PROBLEM STATEMENT:
Search the material below for "computer" and copy every line where it occurs.

RECORDS PROVIDED:
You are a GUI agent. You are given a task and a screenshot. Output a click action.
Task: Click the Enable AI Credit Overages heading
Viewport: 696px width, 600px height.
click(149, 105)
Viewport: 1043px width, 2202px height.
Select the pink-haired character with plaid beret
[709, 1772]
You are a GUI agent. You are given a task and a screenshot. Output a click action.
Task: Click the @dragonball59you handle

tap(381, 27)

...

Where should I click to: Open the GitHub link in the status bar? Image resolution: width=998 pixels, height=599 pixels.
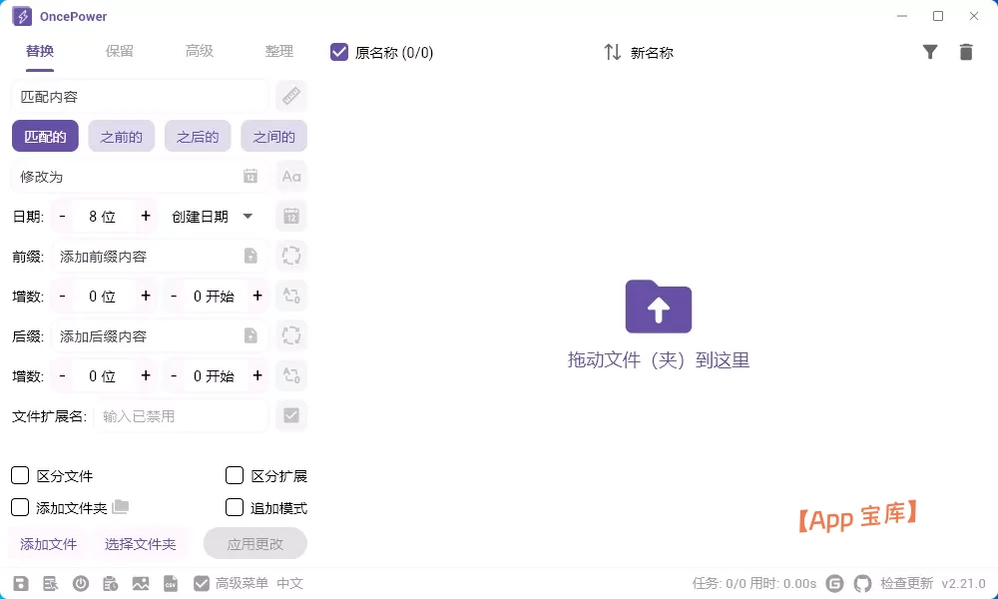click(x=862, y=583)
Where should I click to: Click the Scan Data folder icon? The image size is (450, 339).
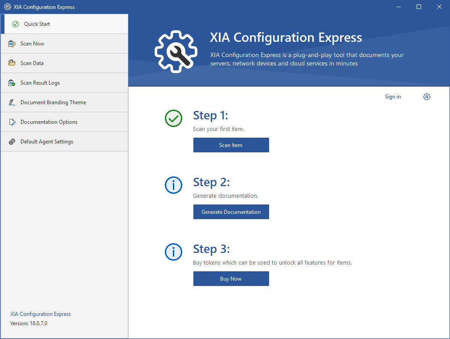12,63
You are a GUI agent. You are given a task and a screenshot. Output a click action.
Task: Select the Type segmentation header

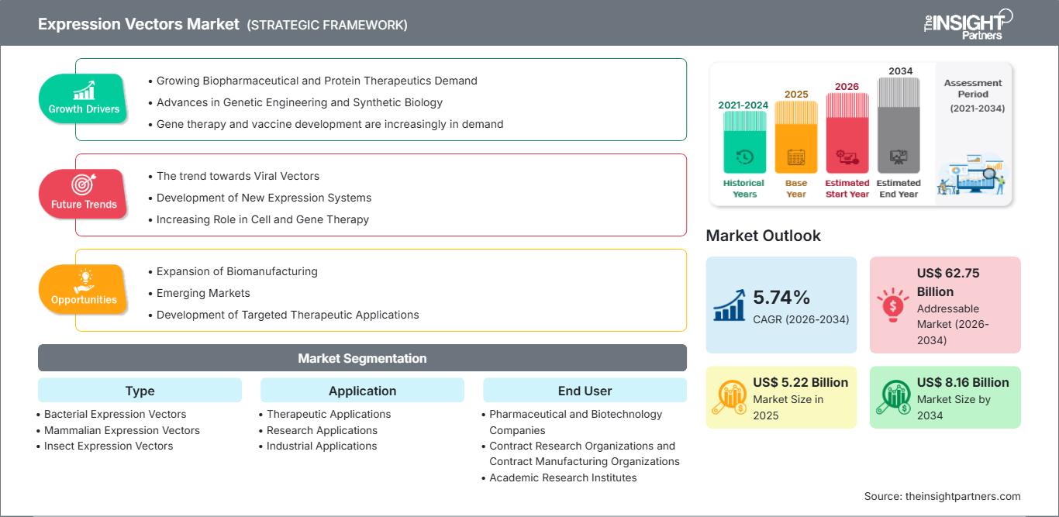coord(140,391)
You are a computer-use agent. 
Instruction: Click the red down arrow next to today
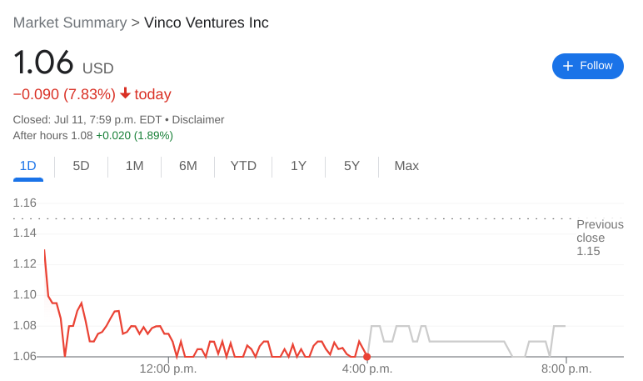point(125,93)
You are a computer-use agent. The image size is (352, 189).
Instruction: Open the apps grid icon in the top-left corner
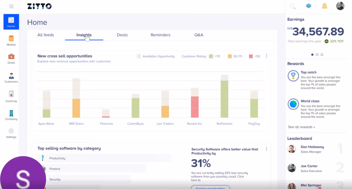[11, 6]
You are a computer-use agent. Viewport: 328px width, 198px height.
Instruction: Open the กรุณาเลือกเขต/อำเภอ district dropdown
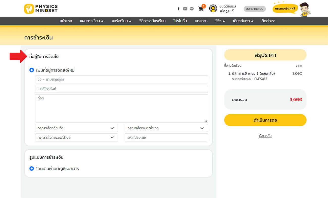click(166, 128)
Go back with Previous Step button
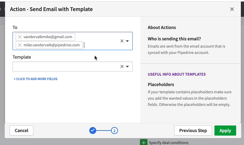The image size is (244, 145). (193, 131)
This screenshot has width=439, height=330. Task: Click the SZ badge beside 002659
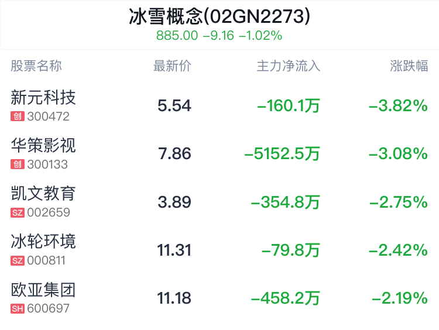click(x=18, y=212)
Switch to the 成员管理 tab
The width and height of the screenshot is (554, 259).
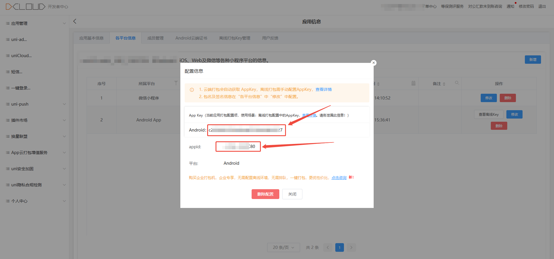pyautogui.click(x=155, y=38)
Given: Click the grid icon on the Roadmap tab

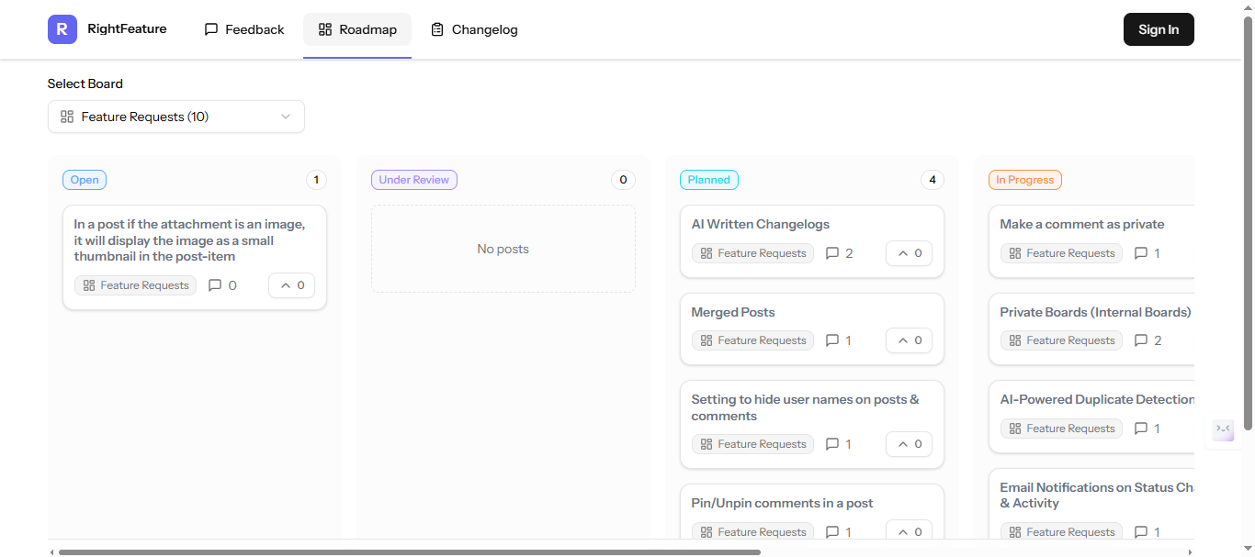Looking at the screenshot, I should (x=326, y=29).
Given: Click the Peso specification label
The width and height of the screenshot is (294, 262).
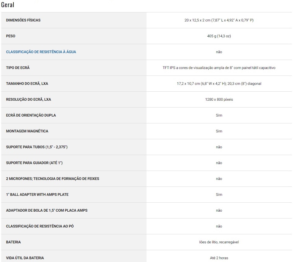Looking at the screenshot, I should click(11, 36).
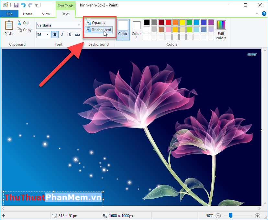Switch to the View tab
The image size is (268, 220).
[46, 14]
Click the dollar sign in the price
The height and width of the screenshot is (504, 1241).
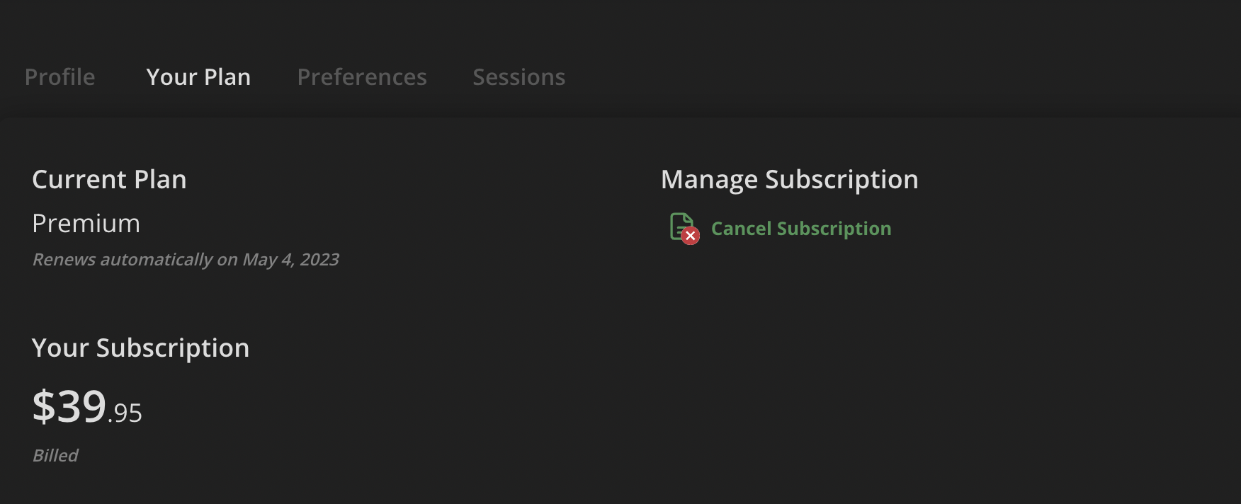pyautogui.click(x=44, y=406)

==

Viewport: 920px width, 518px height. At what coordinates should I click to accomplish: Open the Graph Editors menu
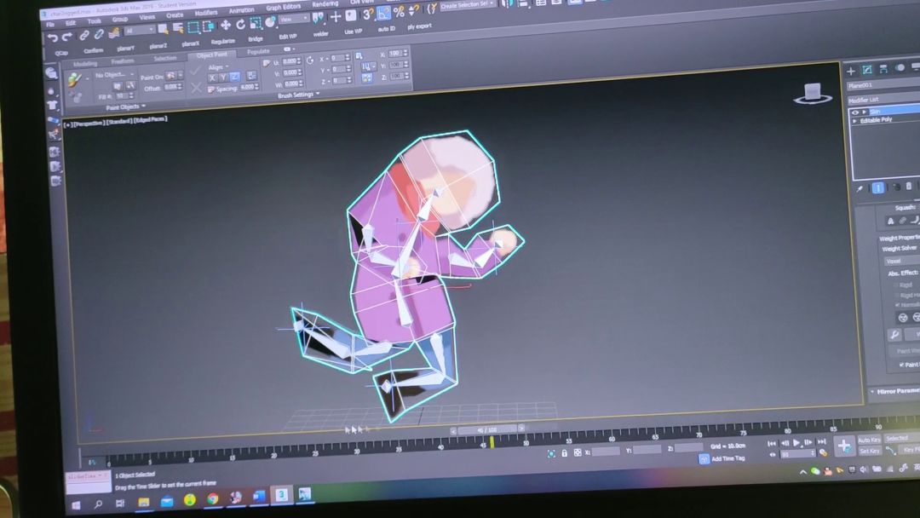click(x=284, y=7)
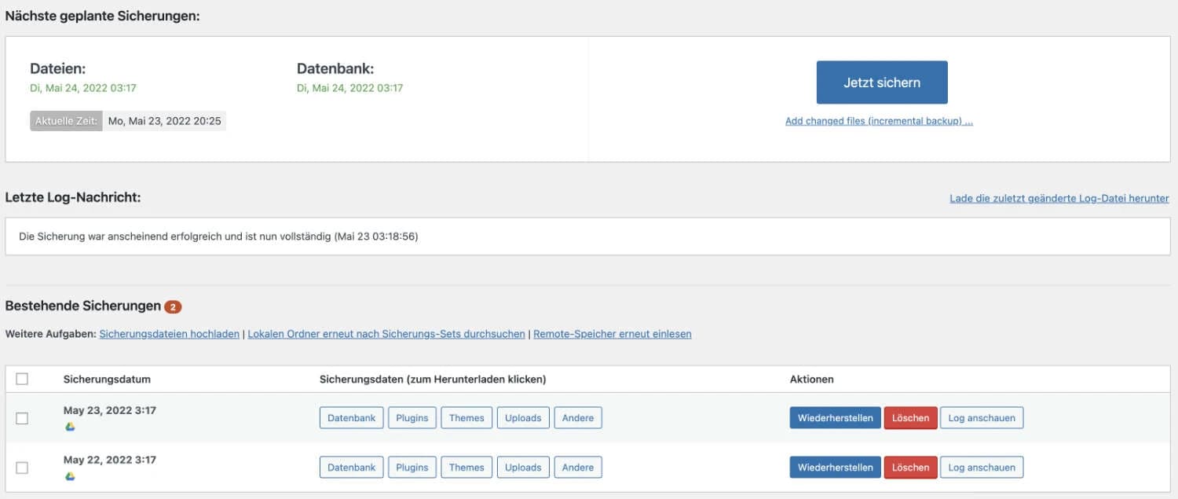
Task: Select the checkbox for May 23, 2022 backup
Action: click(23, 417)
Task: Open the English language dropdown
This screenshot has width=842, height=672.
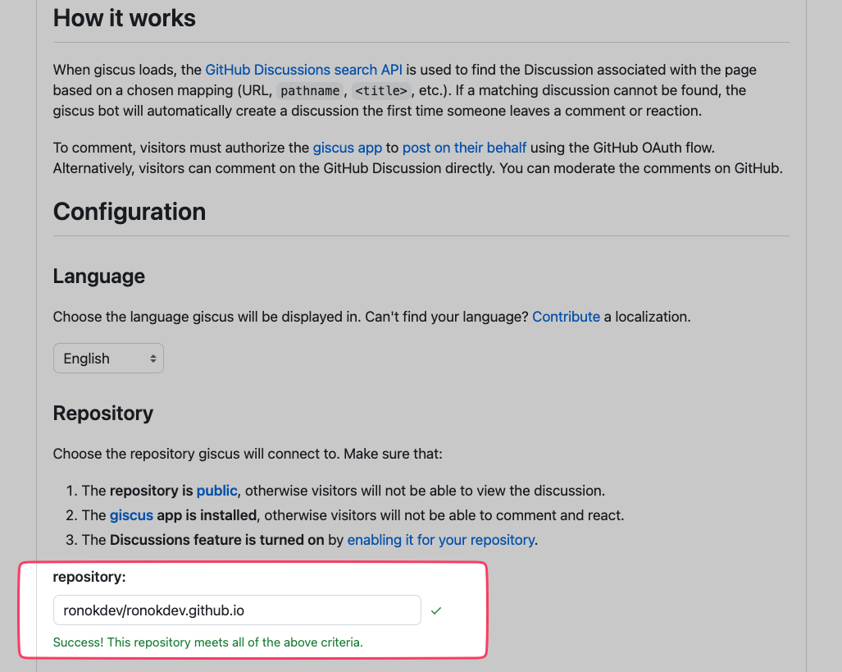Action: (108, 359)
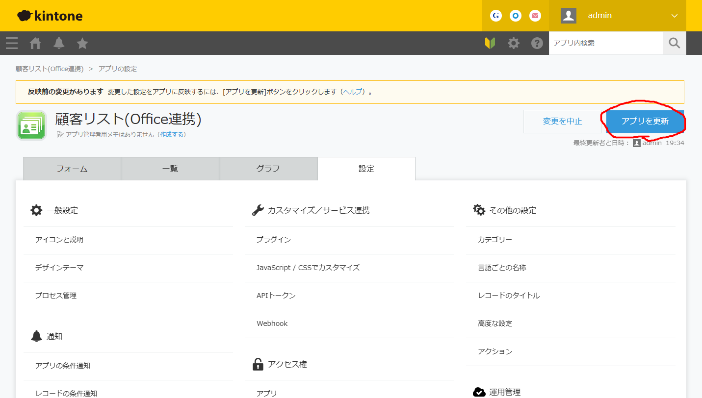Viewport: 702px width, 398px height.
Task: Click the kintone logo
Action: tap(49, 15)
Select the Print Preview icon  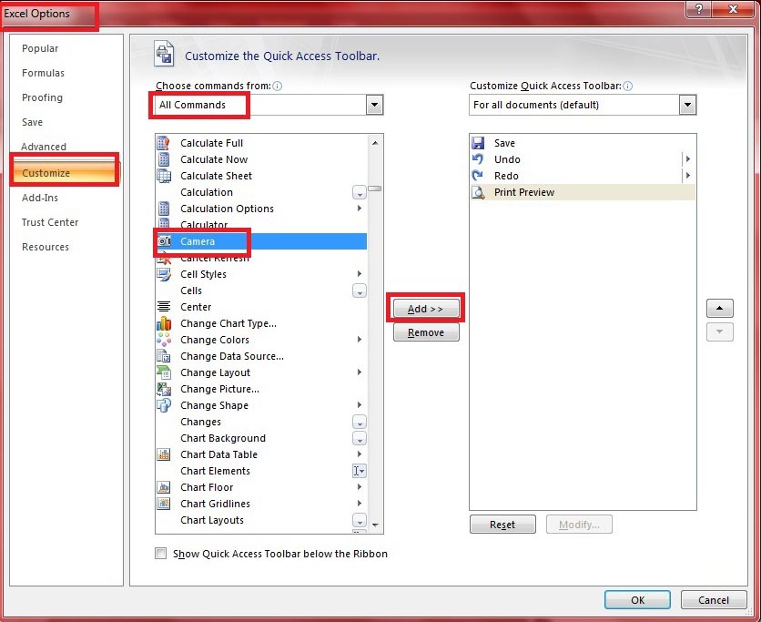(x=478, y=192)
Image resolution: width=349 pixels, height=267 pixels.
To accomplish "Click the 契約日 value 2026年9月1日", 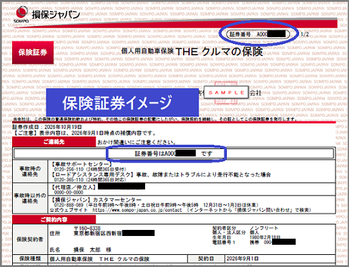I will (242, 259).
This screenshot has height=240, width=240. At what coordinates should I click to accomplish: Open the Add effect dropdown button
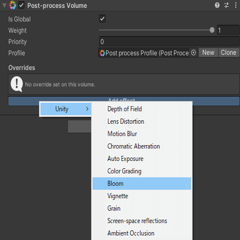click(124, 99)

REPLY:
You are a computer-use agent. 
You are a computer-use agent. The image size is (352, 189).
You are a computer-use agent. Viewport: 328px width, 198px height.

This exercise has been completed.